Reading passage

--

In its earliest days, ransomware wasn’t much of a threat, because it couldn’t actually encrypt data. But that was in the 80's and 90's, those days are long over in the field of technology. Within the past few years, not only has ransomware become a formidable threat but it has also grown exponentially. The world experienced a growth from 3.2 million ransomware attacks in 2014, to 3.8 million in 2015. Then, in 2016, ransomware attacks jumped to a staggering 638 million. Not only did the amount of attacks increase, but the ransoms themselves shot up from an average of $373 per computer in 2014, to $1,077 per computer in 2016. With 241,000 new variants of ransomware created in 2016 (about 660 new variants per day) anti-malware software was struggling to keep up.
However, the trend of ransomware becoming every cybercriminal’s weapon of choice was bad for everyone, even the criminals themselves. As with most reputable industries that experience this much growth in a year, the market became too saturated, driving the average price of a ransom down to $522 in 2017. Ransomware attacks also became more difficult to carry out, due to anti-ransomware measures catching up with the industry. And just as in any business, there is always a new fad waiting around the corner for its time to shine. In this instance, the new star emerging on the scene is cryptomining.

--

Data listing
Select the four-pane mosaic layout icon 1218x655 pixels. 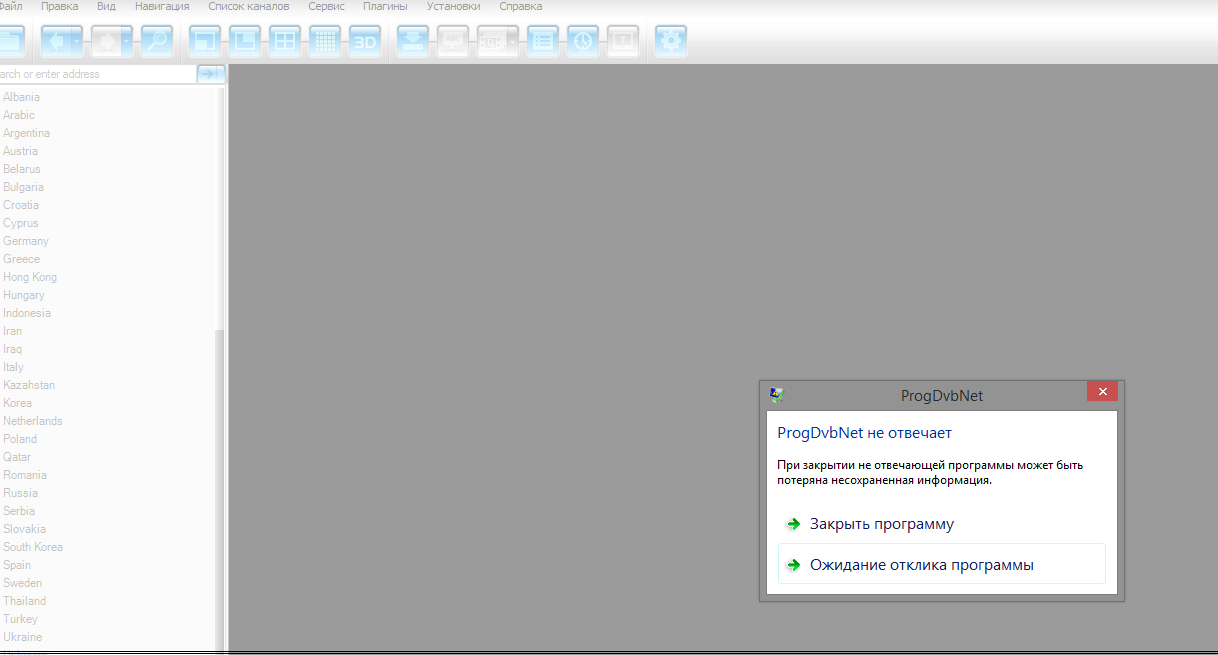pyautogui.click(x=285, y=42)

--

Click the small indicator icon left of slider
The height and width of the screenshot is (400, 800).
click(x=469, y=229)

--

Direction 1
Answer these questions using the passage on ransomware above:
(a) How many ransomware attacks took place in 2016?
(b) What was the average ransom per computer in 2014?
(c) What does the passage name as the new star emerging on the scene?
Direction 2
In the passage on ransomware, reproduce word for word the section from "In its earliest" to "to keep up.".

Exercise answer 1
(a) 638 million
(b) $373
(c) Cryptomining

Exercise answer 2
In its earliest days, ransomware wasn’t much of a threat, because it couldn’t actually encrypt data. But that was in the 80's and 90's, those days are long over in the field of technology. Within the past few years, not only has ransomware become a formidable threat but it has also grown exponentially. The world experienced a growth from 3.2 million ransomware attacks in 2014, to 3.8 million in 2015. Then, in 2016, ransomware attacks jumped to a staggering 638 million. Not only did the amount of attacks increase, but the ransoms themselves shot up from an average of $373 per computer in 2014, to $1,077 per computer in 2016. With 241,000 new variants of ransomware created in 2016 (about 660 new variants per day) anti-malware software was struggling to keep up.